▶ INFORMATION PROVIDED
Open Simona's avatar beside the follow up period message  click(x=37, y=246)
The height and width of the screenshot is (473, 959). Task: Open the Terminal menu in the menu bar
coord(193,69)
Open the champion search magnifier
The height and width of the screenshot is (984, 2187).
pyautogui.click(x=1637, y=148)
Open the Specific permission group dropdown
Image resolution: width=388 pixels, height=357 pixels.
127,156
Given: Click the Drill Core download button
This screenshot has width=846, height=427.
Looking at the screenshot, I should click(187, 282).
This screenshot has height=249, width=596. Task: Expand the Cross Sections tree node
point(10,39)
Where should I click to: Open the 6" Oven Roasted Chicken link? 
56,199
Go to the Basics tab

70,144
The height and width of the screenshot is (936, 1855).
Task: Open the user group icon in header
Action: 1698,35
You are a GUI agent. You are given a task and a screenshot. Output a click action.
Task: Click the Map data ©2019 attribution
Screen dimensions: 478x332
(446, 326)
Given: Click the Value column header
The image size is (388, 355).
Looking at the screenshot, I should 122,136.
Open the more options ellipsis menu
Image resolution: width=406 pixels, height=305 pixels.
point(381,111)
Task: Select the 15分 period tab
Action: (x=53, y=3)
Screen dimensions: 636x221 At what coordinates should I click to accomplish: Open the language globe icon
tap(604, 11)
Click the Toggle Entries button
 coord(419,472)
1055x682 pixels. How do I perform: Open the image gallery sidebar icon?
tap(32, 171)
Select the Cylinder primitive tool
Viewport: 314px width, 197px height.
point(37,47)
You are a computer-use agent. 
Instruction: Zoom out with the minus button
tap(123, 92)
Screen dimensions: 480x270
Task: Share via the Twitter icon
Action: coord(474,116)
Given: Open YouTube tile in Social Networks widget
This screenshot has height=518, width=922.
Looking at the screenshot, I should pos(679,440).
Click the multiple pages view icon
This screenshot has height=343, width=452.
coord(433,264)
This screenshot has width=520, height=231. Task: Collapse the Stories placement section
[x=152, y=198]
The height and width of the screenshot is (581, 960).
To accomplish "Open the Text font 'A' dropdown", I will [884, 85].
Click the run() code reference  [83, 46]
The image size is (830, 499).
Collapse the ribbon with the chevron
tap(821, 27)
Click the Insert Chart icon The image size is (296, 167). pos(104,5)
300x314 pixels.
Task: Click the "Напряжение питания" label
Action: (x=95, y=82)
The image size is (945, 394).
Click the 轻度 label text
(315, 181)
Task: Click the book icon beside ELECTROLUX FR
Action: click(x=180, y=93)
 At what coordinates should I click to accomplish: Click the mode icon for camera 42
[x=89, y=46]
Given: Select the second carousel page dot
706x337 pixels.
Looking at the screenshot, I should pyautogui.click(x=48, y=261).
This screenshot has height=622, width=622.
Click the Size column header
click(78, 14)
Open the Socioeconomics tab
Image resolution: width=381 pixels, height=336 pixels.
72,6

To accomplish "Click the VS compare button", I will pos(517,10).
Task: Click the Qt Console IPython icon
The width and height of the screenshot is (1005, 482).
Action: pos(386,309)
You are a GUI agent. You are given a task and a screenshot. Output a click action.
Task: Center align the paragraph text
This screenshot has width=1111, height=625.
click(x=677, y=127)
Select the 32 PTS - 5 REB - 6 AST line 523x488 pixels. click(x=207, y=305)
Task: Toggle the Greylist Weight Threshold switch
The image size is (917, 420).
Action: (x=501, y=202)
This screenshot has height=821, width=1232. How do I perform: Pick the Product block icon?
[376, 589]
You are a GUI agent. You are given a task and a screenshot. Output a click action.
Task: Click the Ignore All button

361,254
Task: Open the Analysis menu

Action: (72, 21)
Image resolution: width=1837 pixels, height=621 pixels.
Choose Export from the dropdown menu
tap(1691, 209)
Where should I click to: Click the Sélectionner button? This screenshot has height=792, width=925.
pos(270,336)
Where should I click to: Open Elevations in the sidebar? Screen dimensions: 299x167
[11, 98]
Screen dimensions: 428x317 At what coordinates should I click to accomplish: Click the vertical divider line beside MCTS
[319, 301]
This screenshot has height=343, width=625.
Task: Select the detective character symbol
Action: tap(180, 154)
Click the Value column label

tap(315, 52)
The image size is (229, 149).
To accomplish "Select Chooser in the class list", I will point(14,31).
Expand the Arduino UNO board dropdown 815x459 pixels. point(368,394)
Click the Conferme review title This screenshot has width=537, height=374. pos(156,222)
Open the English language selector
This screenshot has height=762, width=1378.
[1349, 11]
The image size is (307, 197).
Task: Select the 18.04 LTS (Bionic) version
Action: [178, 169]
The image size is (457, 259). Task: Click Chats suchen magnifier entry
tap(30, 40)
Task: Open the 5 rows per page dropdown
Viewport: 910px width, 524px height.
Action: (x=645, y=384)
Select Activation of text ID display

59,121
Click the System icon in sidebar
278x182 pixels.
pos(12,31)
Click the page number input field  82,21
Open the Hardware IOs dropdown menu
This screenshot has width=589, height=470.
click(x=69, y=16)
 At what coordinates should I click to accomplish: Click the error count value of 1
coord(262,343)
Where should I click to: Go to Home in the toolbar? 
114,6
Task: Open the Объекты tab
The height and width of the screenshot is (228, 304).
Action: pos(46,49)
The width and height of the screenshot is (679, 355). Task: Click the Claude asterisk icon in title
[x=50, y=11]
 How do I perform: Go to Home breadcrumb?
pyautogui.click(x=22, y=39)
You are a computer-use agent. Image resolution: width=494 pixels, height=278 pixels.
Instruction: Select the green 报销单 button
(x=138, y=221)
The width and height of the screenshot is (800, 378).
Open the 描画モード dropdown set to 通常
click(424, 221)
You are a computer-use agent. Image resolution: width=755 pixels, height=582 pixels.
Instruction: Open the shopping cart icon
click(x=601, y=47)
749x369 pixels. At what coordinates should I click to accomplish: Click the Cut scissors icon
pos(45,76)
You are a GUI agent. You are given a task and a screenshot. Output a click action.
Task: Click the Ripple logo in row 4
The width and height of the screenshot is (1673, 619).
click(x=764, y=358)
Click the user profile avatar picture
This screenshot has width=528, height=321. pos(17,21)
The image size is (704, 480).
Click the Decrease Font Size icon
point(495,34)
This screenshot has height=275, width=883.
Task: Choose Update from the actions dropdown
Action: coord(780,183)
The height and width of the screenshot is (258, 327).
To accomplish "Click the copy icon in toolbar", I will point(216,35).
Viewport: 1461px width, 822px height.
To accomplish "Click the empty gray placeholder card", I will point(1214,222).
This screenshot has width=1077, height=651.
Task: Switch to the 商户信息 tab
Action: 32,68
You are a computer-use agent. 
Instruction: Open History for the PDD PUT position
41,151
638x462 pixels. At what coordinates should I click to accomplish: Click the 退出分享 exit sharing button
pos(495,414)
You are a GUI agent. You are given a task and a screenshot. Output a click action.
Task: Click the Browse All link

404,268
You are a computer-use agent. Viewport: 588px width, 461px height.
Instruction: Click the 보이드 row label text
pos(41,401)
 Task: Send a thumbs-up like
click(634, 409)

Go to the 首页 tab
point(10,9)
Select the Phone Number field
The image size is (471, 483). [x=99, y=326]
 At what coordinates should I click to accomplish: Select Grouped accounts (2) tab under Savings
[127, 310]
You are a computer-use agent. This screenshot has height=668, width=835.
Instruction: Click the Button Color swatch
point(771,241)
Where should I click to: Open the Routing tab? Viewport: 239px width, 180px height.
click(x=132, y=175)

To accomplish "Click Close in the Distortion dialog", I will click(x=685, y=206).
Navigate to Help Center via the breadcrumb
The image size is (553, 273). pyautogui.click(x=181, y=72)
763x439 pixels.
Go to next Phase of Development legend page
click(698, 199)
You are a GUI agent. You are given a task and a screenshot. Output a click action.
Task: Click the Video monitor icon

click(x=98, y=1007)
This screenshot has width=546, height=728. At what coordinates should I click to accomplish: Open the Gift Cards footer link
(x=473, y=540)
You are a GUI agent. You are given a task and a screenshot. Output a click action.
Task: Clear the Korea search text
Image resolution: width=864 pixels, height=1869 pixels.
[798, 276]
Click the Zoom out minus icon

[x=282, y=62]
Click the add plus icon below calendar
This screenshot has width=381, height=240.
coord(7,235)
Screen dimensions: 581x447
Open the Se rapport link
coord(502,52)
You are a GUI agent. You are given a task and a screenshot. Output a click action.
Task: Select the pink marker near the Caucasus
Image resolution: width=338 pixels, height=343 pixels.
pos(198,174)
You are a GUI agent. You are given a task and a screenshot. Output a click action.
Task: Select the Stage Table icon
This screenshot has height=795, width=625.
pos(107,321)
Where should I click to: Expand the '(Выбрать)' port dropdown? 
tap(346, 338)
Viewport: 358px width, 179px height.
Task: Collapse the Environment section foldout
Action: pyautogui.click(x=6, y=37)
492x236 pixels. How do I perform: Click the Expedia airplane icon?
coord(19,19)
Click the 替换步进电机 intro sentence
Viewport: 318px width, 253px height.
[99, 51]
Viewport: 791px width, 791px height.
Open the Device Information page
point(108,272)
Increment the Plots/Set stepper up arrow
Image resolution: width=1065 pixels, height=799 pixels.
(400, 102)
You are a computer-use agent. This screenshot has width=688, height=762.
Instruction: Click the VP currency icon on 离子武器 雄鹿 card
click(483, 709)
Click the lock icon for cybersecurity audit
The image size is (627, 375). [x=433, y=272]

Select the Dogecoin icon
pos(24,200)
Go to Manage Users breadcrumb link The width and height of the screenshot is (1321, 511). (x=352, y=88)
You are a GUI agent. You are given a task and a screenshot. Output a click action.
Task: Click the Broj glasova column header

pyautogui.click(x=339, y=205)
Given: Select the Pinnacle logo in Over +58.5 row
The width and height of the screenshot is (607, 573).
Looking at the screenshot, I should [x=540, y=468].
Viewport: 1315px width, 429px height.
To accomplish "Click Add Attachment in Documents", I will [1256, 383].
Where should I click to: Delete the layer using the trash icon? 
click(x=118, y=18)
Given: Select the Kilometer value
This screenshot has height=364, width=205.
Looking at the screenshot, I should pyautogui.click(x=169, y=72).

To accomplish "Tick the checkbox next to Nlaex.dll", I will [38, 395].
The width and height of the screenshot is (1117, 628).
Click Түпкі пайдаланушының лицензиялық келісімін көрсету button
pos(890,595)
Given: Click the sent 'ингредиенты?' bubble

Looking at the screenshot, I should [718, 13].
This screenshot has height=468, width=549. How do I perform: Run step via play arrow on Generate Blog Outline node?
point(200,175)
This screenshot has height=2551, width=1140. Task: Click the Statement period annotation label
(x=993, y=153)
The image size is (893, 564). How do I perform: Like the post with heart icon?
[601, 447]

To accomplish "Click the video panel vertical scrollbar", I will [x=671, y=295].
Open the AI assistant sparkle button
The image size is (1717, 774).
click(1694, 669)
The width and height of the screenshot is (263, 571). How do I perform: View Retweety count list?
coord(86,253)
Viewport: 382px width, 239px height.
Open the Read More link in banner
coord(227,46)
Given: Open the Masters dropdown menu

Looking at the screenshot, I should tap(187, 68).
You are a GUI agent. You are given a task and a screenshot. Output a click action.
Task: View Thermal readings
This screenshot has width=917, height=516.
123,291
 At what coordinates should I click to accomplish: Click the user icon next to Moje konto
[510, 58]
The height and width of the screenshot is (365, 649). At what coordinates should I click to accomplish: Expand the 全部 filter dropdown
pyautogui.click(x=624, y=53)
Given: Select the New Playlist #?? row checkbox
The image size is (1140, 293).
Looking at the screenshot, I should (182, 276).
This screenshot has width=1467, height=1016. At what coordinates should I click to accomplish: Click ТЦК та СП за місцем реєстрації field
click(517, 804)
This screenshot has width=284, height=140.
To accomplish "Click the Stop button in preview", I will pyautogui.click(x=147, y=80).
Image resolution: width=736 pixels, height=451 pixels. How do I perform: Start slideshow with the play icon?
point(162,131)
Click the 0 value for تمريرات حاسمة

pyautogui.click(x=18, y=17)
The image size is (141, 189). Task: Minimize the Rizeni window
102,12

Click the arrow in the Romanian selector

▶ EXERCISE AIM
Go through the entries above and copy each line holding the string "search".

▶ THE ANSWER
Open the champion search magnifier
Task: Clear the Korea search text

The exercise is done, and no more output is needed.